Un projet de décret de fusion des corps d’attachés d’administration centrale et d’attachés des services extérieurs (ASU) a déjà été présenté aux organisations syndicales en vue d’une application au 1er janvier 2007. Il constitue, aux dires mêmes de l’administration, une première mesure d’application du plan Dutreil de suppression des corps de fonctionnaires. Les corps de catégorie B et C suivraient très rapidement. La fusion des corps était incluse dans le volet statutaire de l’accord salarial signé par la CFDT et l’UNSA.

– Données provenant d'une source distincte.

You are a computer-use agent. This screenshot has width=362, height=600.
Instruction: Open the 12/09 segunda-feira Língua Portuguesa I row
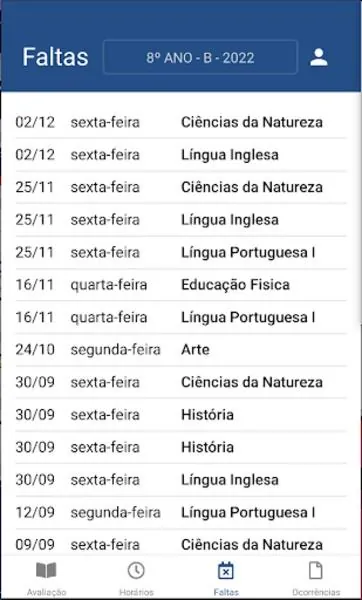click(x=181, y=512)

L’enjeu est essentiel puisqu’il s’agit de permettre des transferts forcés et massifs de personnels et pour quelle destination ? A priori pas les services extérieurs (rectorats et académies) où les suppressions de postes se poursuivent. Pas non plus les établissements scolaires puisque l’objectif affiché est la mutualisation de leurs moyens. Quant à la territoriale, on voit bien avec les TOS que ce qui est à l’ordre du jour, c’est la privatisation des tâches actuellement assumées par les fonctionnaires. C’est donc bien l’emploi des fonctionnaires lui-même qui est en cause.
Et tout ce dispositif n’a rien de spécifique à l’Education nationale. On le retrouve dans tous les autres ministères et à tous les niveaux de l’appareil d’Etat.
La circulaire du Premier ministre du 2 janvier 2006 sur la réforme de l’administration départementale de l’Etat prévoyait d’expérimenter le plus loin possible cette réforme dans le Lot en rattachant tous les services déconcentrés à « trois directions générales de nature opérationnelle (territoires, populations, sécurité) et à une direction générale de soutien (ressources humaines et logistique) ». Dans ce cadre, il n’y a plus de services extérieurs chargés de mettre en œuvre les normes nationales édictées par les administrations centrales mais des services chargés d’appliquer des politiques régionales d’utilisation des enveloppes budgétaires globales de la LOLF. Tout lien hiérarchique entre les centrales et ces services devient impossible.
Par ailleurs, le projet de loi Jacob sur la Fonction publique met en place un dispositif de liquidation des statuts notamment en substituant la VAE aux concours, en prenant en compte l’ancienneté acquise dans le privé, en permettant le recrutement de fonctionnaires à temps non complet, en instaurant la possibilité de créer des CAP commune à plusieurs corps. Toutes ces dispositions, comme l’élaboration d’un répertoire des métiers, vont dans le même sens que la fusion des corps : casser les statuts particuliers et la reconnaissance des qualifications pour lever tous les obstacles à la mobilité forcée, à la « flexibilité », indispensable pour parvenir aux réductions massives d’effectifs qu’ordonne Bruxelles.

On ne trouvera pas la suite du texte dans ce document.